▸ **What you have to do**: Write the data out again, word for word.
BEGIN
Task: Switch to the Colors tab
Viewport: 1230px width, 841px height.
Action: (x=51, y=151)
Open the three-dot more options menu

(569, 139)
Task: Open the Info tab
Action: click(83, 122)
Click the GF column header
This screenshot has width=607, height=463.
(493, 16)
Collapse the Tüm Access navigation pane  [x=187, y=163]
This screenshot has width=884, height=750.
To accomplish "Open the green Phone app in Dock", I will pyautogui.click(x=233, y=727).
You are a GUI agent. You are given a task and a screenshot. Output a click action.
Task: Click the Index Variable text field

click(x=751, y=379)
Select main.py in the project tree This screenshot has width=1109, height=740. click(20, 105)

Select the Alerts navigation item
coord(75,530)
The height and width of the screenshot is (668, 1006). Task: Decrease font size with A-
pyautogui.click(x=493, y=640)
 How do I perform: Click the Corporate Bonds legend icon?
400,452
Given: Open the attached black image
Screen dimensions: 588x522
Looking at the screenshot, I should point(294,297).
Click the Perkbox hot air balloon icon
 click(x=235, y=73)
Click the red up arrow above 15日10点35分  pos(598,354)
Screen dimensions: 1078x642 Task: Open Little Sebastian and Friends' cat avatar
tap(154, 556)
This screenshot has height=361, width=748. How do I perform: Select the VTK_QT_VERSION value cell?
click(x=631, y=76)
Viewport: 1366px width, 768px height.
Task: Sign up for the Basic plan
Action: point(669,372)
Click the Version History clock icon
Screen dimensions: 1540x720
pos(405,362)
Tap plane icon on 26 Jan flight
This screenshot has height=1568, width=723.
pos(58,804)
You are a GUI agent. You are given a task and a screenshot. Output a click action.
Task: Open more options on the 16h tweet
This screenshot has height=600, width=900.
END
▸ **Task output**:
Task: Switch to the Colors tab
Viewport: 1230px width, 841px height.
Action: (x=51, y=151)
Open the three-dot more options menu

(569, 139)
Task: Open the Info tab
Action: click(83, 122)
Click the GF column header
This screenshot has width=607, height=463.
(493, 16)
Collapse the Tüm Access navigation pane  [x=187, y=163]
This screenshot has width=884, height=750.
To accomplish "Open the green Phone app in Dock", I will pyautogui.click(x=233, y=727).
You are a GUI agent. You are given a task and a screenshot. Output a click action.
Task: Click the Index Variable text field

click(x=751, y=379)
Select main.py in the project tree This screenshot has width=1109, height=740. click(20, 105)

Select the Alerts navigation item
coord(75,530)
The height and width of the screenshot is (668, 1006). Task: Decrease font size with A-
pyautogui.click(x=493, y=640)
 How do I perform: Click the Corporate Bonds legend icon?
400,452
Given: Open the attached black image
Screen dimensions: 588x522
Looking at the screenshot, I should point(294,297).
Click the Perkbox hot air balloon icon
 click(x=235, y=73)
Click the red up arrow above 15日10点35分  pos(598,354)
Screen dimensions: 1078x642 Task: Open Little Sebastian and Friends' cat avatar
tap(154, 556)
This screenshot has height=361, width=748. How do I perform: Select the VTK_QT_VERSION value cell?
click(x=631, y=76)
Viewport: 1366px width, 768px height.
Task: Sign up for the Basic plan
Action: point(669,372)
Click the Version History clock icon
Screen dimensions: 1540x720
pos(405,362)
Tap plane icon on 26 Jan flight
This screenshot has height=1568, width=723.
pos(58,804)
You are a GUI agent. You are given a task and a screenshot. Output a click action.
Task: Open more options on the 16h tweet
This screenshot has height=600, width=900.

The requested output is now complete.